Gather every line from the entries below that includes "info".

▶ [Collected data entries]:
----------------------------------------
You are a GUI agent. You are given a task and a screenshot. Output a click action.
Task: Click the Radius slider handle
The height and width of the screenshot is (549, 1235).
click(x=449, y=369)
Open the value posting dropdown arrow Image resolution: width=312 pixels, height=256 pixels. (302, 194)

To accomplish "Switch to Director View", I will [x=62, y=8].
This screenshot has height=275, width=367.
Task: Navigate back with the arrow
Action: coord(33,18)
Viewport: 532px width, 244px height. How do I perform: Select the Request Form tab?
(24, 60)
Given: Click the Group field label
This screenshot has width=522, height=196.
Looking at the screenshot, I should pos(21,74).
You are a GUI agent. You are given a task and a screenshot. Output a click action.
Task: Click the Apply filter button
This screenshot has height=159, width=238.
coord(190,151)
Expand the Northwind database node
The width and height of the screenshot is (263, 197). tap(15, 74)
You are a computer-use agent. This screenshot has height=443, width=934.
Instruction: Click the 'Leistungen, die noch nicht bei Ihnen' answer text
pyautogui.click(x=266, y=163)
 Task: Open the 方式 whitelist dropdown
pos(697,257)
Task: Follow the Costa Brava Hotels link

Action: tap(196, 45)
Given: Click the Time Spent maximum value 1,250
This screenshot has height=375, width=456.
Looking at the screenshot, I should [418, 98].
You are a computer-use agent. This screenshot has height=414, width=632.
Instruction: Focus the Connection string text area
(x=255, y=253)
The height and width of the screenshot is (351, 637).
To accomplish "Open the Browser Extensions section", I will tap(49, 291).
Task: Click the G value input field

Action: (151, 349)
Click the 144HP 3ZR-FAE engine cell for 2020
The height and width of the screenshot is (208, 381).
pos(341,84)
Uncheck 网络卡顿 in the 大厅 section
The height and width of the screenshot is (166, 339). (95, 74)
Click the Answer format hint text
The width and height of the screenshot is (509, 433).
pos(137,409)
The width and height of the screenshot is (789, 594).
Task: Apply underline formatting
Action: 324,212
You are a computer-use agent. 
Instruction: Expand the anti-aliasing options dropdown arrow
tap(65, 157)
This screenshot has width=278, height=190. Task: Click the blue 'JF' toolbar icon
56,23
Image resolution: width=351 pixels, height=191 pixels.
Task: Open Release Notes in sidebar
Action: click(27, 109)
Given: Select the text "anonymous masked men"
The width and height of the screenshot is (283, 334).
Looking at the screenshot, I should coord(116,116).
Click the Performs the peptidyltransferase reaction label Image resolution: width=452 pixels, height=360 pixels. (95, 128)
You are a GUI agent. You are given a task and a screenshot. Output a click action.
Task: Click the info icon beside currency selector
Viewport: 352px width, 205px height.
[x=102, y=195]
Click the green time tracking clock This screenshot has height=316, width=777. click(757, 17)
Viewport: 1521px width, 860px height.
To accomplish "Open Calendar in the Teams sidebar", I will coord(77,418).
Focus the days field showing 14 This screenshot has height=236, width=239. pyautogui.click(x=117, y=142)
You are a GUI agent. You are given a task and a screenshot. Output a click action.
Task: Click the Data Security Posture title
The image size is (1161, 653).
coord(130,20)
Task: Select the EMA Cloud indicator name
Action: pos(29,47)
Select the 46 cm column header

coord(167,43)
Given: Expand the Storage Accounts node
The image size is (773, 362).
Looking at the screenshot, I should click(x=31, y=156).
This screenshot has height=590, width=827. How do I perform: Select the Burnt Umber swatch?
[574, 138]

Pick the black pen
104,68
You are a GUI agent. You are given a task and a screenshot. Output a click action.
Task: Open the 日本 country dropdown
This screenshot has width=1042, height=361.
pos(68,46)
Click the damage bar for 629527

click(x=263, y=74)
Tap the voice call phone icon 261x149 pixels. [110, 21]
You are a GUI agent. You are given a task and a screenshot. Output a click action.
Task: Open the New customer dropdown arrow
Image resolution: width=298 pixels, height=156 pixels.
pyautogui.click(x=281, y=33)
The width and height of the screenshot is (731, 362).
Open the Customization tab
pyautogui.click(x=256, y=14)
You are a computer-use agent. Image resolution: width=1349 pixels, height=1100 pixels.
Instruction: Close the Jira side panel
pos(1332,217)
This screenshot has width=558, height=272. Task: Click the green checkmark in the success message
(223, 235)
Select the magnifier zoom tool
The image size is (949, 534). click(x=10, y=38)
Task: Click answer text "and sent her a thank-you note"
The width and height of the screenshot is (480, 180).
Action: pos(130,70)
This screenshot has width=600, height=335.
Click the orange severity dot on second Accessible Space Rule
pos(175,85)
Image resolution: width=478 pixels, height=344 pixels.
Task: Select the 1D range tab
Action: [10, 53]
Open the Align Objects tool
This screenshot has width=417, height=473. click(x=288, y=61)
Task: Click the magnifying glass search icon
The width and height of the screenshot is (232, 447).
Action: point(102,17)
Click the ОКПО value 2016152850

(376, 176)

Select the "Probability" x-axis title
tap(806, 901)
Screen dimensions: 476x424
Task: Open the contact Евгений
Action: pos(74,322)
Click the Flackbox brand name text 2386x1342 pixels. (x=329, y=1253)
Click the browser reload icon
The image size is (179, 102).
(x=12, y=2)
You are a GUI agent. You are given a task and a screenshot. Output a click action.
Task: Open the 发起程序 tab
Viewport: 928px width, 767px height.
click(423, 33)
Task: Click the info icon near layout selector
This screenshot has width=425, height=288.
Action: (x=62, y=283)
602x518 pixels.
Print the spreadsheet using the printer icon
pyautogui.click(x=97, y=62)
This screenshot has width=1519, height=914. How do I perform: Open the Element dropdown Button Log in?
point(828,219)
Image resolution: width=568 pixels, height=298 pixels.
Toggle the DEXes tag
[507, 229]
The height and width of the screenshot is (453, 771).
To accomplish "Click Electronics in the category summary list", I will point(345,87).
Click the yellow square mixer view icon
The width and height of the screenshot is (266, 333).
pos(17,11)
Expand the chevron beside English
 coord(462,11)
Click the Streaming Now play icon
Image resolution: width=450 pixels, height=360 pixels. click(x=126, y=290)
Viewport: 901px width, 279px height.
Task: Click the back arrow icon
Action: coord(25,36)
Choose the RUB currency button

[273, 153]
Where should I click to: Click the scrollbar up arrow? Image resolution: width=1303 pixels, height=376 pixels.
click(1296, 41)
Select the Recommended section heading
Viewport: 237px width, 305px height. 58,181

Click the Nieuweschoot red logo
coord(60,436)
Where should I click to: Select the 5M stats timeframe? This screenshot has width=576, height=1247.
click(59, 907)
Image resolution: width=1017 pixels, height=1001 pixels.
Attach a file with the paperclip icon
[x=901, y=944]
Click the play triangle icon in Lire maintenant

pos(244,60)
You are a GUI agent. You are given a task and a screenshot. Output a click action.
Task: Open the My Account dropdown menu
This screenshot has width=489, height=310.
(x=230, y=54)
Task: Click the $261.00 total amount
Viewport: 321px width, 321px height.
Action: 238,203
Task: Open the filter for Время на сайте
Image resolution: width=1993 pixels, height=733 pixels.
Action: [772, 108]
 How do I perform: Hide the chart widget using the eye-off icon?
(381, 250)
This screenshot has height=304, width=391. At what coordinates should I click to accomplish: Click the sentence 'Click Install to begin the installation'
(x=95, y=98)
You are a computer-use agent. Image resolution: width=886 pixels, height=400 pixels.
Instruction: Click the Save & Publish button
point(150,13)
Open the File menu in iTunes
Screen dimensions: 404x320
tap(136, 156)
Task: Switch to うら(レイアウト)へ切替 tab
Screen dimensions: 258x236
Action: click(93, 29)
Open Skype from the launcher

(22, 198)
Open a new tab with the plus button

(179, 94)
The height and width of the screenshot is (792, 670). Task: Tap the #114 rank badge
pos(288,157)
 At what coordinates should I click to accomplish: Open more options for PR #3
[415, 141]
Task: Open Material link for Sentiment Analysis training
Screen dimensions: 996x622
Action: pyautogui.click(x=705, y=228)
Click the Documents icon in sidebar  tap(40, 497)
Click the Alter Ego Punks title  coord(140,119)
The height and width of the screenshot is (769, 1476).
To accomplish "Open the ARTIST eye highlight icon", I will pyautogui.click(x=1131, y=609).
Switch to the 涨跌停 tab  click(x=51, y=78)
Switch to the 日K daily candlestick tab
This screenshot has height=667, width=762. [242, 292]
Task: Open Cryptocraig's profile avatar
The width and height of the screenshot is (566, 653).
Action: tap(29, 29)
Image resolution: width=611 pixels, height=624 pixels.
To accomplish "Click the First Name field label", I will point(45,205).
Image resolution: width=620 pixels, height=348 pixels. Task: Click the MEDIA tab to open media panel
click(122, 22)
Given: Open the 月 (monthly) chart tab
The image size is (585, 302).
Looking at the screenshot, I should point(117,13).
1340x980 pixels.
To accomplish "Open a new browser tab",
----------------------------------------
▶ [Your solution]:
Task: Click the info icon beside currency selector
Task: Click the info icon near layout selector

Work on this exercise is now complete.